Has anyone seen this fantastic movie ?


Breathtaking special effects, fights, setpieces, and scenery make this film a visual feast.

Plot: Storm Riders is a riveting martial arts film about the friendship and rivalry between two swordsmen, Wind and Cloud, brought up together by a warlord to help him fulfill a prophesy of ruling the world. Caught between them is the one woman they both love.

Overview: The long anticipated new film Storm Riders (Fung Won) which features two top pop stars, Dior Cheng Yi Kin, Aaron Kwok, was released in Hong Kong to great acclaim and eager audiences. It took over a year to produce. The film is adopted from the popular cartoon "Fung Won" and is a classic sword fight movie with many amazing special effects (the reason it has taken so long to make). 

Warlord Conquer (Sonny Chiba) is told that if he can locate and train two boys with particular star charts then his Conqueror Clan will be invincible for ten years. Conquer finds the two boys, but is obliged to get violent when their parents prove old-fashioned about forking over their sole heirs.
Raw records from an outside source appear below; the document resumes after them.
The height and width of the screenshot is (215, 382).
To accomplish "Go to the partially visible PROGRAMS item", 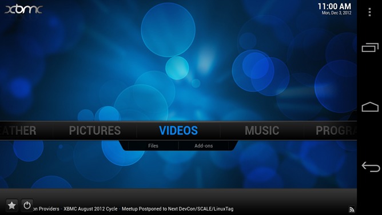I will coord(336,130).
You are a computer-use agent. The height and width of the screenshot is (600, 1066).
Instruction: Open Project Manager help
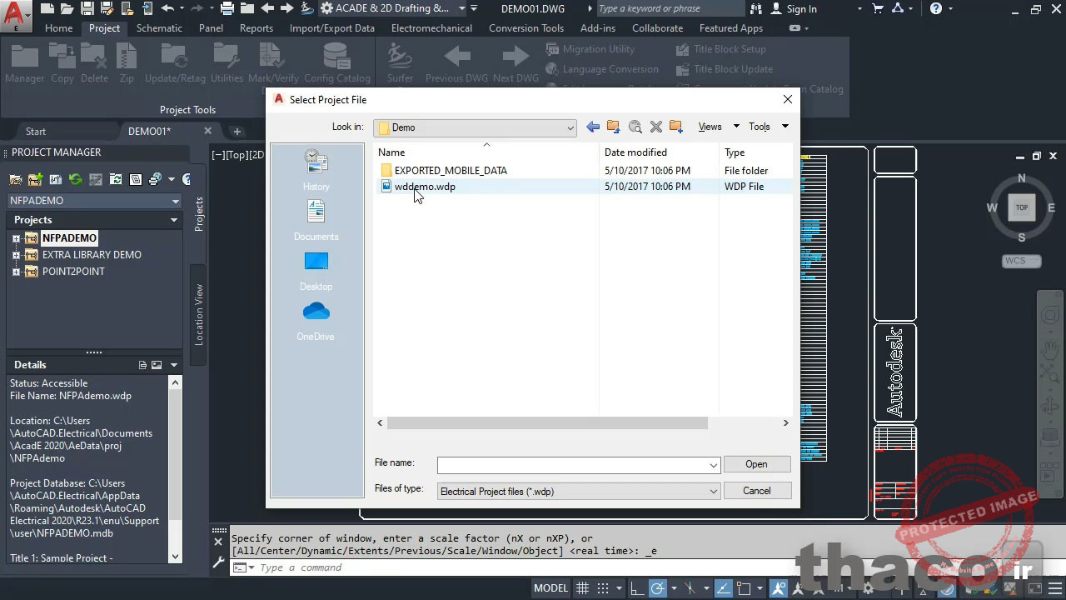point(185,179)
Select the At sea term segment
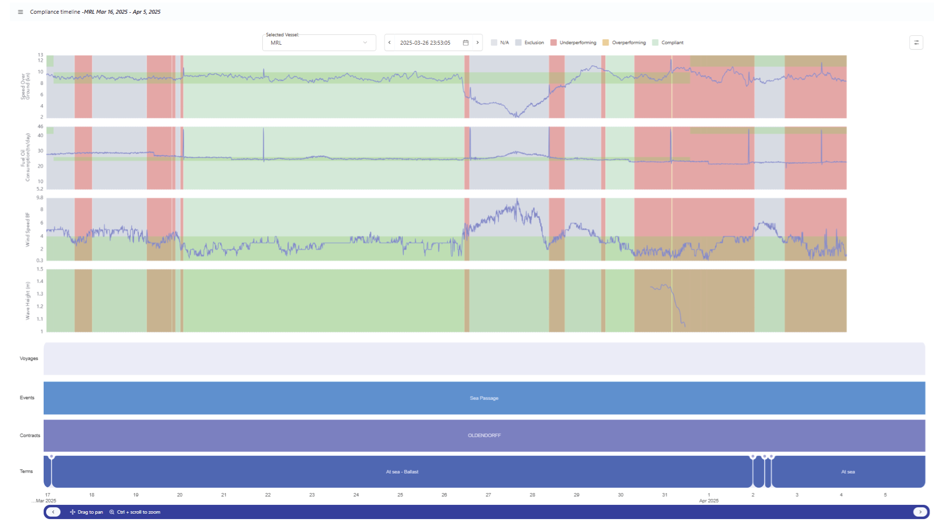The height and width of the screenshot is (523, 942). pos(848,471)
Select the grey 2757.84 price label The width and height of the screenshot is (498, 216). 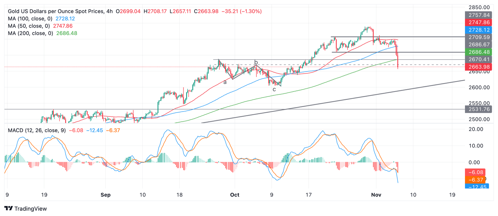pyautogui.click(x=478, y=15)
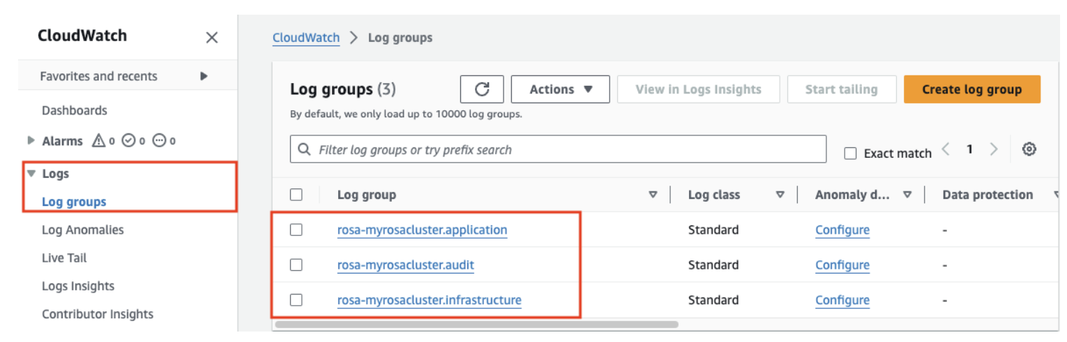Expand the Alarms section
The height and width of the screenshot is (342, 1067).
click(31, 140)
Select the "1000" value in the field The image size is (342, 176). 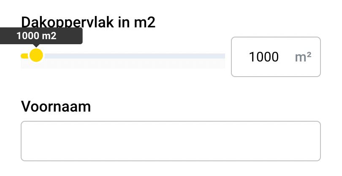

Conquer brings them up as his own, along with his legitimate son Frost and daughter Charity. Ten years pass, and our two orphans are mighty warriors. Wind (Ekin Cheng) is obedient but Cloud (Aaron Kwok) is a bit of a brooder, especially when Conquer announces the marriage of Charity (Kristy Yeung) to Wind. Nothing causes a war in the world of martial arts like a love triangle and, before you can say "Whirling Water Attack", Cloud is storming the wedding to steal the bride. 

Eventually, the two boys unite and fight Conquer. Despite the presence of big name actors and actresses, possibly the biggest star of this film is special effects company Centro, which set new standards for the future of Hong Kong Cinema. 


:soapbox: 

Chicago Green
Dragon   :asian:


----------



## Chicago Green Dragon (Apr 7, 2003)

another photo


----------



## moromoro (Apr 23, 2003)

great movie pity that the daughter died she was hot,

another good film is the blade by tsui hark


----------